> **WORK INSTRUCTIONS**: For the material that follows, list every line containing the word "will".

___ DATA FOR PROCESSING

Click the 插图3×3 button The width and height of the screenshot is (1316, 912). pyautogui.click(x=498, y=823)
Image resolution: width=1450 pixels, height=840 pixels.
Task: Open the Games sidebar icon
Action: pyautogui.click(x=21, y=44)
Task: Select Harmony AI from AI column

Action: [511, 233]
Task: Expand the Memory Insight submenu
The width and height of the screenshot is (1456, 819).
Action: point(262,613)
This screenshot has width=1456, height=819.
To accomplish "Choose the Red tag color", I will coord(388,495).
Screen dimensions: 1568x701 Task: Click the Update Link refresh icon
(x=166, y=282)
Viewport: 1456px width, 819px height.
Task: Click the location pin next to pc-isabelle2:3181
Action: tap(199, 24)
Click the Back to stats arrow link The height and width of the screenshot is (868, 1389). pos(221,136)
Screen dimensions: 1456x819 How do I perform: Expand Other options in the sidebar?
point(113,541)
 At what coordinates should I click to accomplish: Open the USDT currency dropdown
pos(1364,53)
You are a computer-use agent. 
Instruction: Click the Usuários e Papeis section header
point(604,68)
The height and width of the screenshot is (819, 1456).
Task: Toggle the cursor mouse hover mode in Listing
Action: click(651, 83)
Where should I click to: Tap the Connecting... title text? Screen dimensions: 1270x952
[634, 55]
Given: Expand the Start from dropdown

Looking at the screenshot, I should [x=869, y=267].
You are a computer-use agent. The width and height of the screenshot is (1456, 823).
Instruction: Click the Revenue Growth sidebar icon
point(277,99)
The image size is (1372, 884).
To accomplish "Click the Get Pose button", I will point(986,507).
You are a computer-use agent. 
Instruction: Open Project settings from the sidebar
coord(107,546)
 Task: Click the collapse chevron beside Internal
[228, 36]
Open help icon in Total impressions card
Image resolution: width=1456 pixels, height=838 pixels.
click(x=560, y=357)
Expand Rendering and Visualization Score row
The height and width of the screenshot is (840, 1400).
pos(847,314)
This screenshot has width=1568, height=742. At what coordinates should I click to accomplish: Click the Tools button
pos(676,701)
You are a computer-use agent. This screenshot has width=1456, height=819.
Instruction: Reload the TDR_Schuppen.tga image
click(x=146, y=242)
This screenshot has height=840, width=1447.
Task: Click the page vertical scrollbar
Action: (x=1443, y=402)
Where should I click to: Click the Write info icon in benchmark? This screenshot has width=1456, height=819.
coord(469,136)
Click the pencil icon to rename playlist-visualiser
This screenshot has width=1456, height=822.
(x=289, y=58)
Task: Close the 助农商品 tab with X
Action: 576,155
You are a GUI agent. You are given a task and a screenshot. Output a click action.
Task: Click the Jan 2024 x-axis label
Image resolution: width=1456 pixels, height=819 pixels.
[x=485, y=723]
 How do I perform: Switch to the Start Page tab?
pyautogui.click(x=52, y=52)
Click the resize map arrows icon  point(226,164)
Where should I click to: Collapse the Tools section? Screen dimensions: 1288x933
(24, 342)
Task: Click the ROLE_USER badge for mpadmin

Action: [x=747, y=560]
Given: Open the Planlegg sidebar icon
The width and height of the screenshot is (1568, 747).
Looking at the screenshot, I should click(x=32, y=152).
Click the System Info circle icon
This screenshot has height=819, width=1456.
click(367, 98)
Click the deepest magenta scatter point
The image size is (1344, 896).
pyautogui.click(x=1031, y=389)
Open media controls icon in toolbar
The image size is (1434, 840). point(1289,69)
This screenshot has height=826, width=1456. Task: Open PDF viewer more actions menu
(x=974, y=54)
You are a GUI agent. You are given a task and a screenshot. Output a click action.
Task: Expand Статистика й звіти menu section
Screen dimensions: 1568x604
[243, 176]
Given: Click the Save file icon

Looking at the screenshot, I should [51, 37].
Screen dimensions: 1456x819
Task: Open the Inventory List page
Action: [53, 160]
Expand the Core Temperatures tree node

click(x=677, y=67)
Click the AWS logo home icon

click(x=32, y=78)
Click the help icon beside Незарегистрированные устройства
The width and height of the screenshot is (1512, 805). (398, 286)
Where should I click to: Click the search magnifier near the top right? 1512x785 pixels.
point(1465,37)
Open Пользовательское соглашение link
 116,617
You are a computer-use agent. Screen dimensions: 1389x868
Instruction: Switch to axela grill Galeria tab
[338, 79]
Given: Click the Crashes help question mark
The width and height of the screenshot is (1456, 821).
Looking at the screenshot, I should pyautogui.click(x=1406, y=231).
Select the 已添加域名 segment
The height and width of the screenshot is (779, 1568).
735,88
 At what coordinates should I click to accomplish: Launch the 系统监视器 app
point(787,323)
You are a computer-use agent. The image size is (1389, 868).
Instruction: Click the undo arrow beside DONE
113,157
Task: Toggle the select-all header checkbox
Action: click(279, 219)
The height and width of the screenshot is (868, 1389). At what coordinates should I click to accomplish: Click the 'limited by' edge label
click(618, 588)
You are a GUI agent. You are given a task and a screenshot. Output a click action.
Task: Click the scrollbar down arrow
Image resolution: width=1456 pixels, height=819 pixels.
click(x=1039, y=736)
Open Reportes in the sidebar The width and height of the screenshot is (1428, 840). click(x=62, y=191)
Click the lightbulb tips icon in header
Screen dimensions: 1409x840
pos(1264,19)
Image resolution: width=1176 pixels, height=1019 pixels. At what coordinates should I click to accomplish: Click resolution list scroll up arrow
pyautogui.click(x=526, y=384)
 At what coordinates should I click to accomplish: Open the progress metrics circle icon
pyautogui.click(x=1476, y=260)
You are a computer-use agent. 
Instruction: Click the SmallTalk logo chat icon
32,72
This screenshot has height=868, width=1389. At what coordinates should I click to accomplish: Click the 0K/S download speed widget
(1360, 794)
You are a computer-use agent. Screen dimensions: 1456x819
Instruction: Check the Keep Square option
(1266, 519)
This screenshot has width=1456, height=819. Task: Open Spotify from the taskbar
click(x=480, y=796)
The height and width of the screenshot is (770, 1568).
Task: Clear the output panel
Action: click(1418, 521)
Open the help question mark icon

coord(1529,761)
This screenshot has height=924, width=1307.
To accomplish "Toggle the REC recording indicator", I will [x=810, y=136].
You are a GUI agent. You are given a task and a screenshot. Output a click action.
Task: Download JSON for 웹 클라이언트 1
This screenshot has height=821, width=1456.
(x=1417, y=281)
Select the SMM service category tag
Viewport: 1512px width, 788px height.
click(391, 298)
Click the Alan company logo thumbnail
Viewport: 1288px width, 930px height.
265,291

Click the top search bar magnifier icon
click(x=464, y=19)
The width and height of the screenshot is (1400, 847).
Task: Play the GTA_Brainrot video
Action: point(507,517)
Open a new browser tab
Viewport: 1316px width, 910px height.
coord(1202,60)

______

> **TASK RESULT**:
To accomplish "Choose the Red tag color", I will coord(388,495).
To accomplish "Click the Get Pose button", I will point(986,507).
To accomplish "Toggle the REC recording indicator", I will [x=810, y=136].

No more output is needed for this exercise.